Section 3617, Revised Laws, 1910, supra, does not authorize an officer to make a search of premises without a search warrant, but provides that where a violation of the prohibitory laws takes place in the presence of an officer, he may arrest the offender, seize the liquor, bar, furniture, fixtures, etc.; and then provides that after such seizure the seizing officer must take the same immediately before the court or judge having jurisdiction in the premises and there make complaint under oath charging the offense so committed. The court should thereupon issue a warrant commanding the officer to hold the property so seized in his possession until discharged by due process of law. The record in the case at bar fails to show that any complaint was ever made against the owner of the property or the party in possession on the date of the seizure. Nowhere does it appear in the record that the owner of this property violated any of the prohibitory laws of this state in the presence of the officer or was using the property in the presence of the officer in violation of the prohibitory laws, but the officer, without the process of any court, by force, took possession of all of the furniture, bedding, and fixtures in the rooming house, but never at any time was the property before the court as prescribed by the statute. Under this state of facts the seizing officer was nothing but a trespasser acting in open violation of law, and the trial court should have, on ascertaining the facts, ordered the seizing officer to return the property to the claimant, and a judgment of forfeiture entered under such a proceeding is absolutely null and void.
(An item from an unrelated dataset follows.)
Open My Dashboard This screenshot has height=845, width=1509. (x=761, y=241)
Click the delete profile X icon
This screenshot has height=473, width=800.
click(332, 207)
The function of the courts of this country is to enforce a government of laws, and not a government of men. The final arbiter in all cases presented to appellate courts is the substantive law as controlled, limited, and regulated by the written law. (Meaning by the written law, the federal and state Constitutions and the statute law enacted in accordance with the Constitutions.) When an appellate court abandons the law as thus defined, it puts its ear to the ground to determine what is popular and what will or will not please the popular will. Such a court is then treading near a precipice that may engulf this government in anarchy. Such a court has broken with the law and the accepted wisdom of the ages, and is accepting in lieu thereof the rule of the popular will, and this is only a euphomous name for mob law, and means nothing else but mob law in its final analysis. Between these two positions there can be no halting of the ways if we are to save our government from confusion and ultimate anarchy.

We know of no court or judge that has openly and specifically committed itself to a rule of of men in lieu of a rule of law. This does not mean that the courts are opposed to progress or change, but does mean that the courts are irretrievably committed to the propositions that when these changes come, they must be changes in accordance with the fixed rules of law, providing for such changes, and not by ignoring, overriding, and disregarding the legal methods providing for such changes.

For the reasons herein stated, the judgment of the trial court is held to be void, and the cause is reversed and remanded, with directions to the county court of Oklahoma county to order the seizing officer to return the property to the claimant, Mrs. Addle Hess, and the interveners, as their interests may appear.

HARRISON, C. J., PITCHFORD, V. C. J., and JOHNSON, MILLER, and ELTING, JJ., concur.